L’IIFYM offre semplicemente una scelta di cibi molto ampia per “coprire le proprie definite grammature di macronutrienti e calorie giornalieri”, ma sarà la persona a selezionare i cibi più adeguati da far rientrare nel conteggio previsto secondo i suoi personali criteri. Effettivamente l’IIFYM può essere interpretato in maniere molto diverse (codificate in questo articolo), e il grado di flessibilità può essere variabile in base agli obiettivi o generalmente a come viene inteso.

Conclusioni

Da questa descrizione si può capire che una dieta flessibile può non avere niente a che vedere con l’IIFYM (cioè col coprire delle definite grammature dei macros), e una dieta che rispetta l’IIFYM può avere ben poco di flessibile (ad esempio l’imposizione di coprire determinate grammature e calorie giornaliere, o l’eventualità di scartare completamente il junk food).

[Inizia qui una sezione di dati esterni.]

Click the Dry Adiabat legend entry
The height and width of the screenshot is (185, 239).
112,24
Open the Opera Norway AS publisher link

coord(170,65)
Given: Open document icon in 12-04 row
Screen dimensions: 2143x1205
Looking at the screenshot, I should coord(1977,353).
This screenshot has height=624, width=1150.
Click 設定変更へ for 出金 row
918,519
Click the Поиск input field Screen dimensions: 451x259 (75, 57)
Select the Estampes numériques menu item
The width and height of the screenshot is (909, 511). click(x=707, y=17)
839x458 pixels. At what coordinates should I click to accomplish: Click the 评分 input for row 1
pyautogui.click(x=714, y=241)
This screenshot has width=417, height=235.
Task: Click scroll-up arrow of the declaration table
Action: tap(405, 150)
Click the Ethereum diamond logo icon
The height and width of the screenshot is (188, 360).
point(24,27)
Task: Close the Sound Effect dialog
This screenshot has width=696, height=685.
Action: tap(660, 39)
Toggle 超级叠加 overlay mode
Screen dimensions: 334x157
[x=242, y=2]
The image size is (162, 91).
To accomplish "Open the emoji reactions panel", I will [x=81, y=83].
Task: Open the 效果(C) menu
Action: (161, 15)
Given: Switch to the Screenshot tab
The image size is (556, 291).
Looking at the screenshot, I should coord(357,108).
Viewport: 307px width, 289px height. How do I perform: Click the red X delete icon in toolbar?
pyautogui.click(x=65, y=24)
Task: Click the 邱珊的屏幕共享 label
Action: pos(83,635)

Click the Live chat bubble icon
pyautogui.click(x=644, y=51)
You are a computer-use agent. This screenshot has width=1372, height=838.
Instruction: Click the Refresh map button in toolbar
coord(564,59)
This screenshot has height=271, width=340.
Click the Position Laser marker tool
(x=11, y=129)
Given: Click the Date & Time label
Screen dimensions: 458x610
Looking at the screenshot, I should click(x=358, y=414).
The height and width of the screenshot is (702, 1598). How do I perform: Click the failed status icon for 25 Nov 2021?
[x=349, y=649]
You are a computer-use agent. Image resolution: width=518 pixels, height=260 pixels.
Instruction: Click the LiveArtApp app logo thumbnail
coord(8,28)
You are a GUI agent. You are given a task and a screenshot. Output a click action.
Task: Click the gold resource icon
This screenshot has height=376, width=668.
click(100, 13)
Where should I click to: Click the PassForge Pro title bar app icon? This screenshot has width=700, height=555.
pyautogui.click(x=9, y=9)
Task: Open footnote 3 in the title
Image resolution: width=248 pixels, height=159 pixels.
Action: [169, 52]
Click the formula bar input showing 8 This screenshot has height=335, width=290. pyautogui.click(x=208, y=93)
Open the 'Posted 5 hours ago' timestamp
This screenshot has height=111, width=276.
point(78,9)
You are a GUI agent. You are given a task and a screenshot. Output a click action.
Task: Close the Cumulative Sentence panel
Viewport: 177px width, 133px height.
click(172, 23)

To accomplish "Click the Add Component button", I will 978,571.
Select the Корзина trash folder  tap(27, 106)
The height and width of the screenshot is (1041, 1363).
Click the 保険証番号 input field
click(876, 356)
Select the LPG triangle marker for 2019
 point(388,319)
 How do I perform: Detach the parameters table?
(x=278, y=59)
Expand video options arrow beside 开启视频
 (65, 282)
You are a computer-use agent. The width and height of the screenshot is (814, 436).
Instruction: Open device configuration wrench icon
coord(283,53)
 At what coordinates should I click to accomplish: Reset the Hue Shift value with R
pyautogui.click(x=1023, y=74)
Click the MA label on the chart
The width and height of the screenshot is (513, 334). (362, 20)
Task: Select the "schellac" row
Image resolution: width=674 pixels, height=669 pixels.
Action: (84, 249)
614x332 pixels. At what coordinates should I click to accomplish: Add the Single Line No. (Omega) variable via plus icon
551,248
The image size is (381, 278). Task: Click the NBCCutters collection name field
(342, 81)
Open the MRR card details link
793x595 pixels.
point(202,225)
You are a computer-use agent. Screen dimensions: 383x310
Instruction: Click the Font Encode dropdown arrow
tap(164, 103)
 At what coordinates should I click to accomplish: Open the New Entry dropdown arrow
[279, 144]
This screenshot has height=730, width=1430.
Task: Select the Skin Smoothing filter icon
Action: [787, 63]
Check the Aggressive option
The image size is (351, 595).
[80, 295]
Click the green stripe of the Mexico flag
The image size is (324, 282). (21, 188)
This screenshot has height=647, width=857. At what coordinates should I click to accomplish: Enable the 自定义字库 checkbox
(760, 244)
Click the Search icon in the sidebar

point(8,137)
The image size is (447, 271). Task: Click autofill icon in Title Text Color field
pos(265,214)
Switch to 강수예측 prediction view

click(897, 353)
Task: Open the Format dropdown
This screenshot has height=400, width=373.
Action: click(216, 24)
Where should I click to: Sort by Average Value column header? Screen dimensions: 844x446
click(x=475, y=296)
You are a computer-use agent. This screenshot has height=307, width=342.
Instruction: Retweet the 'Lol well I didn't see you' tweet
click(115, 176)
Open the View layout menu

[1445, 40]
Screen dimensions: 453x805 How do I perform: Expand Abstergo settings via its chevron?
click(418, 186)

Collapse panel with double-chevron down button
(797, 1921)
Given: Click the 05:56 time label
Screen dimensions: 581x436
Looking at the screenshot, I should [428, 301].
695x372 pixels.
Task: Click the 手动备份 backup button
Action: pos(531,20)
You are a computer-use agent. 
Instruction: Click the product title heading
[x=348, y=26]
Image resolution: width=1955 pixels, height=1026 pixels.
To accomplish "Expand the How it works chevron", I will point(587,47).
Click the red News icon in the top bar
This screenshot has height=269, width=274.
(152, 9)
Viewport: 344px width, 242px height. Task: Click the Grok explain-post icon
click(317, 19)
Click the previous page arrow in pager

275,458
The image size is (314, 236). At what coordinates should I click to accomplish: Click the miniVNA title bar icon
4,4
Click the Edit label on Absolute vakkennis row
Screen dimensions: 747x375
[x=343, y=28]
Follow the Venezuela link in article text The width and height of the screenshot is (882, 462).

È possibile seguire una dieta flessibile anche infrangendo o non rispettando l’IIFYM, ed è possibile rispettare l’IIFYM senza essere più di tanto flessibili, perché già l’auto-imporsi di coprire definite grammature e macros giornalieri può allontanarsi dal concetto stesso di flessibilità, come intesa dal principio originale.

Questo significa che i due concetti sono di per sé differenti, ma nella maggior parte dei casi possono essere intersecabili:

– sa da un lato l’IIFYM permette la scelta di categorie di cibo molto ampie per coprire definite grammature e calorie giornaliere;
– dall’altro il flexible dieting permette la scelta controllata di alimenti che potrebbero allontanarsi dalla definizione (comunque arbitraria) di “cibo sporco” o junk food;

Come approfondito nel capitolo precedente, l’IIFYM in realtà è un concetto neutro, che in sé non comprende nella sua definizione il consumo di junk food, ma offre semplicemente la possibilità di selezionare cibi anche molto vari, e non necessariamente riso, pollo, gallette e merluzzo, per coprire il propri macronutrienti giornalieri. Il fatto che al suo interno venga inserito anche il junk food è un misunderstanding del concetto stesso, e lo si può capire dal fatto che è possibile rispettare l’IIFYM anche evitando completamente il cibo spazzatura.

Riferimenti:

  1. Westenhöfer J. Dietary restraint and disinhibition: is restraint a homogeneous construct? Appetite. 1991 Feb;16(1):45-55.
  2. Westenhöfer J et al. Cognitive control of eating behaviour and the disinhibition effect. Appetite. 1994 Aug;23(1):27-41.
  3. McDonald L. A Guide to Flexible Dieting: How Being Less Strict With Your Diet Can Make it More Successful. Lyle McDonald. 2005.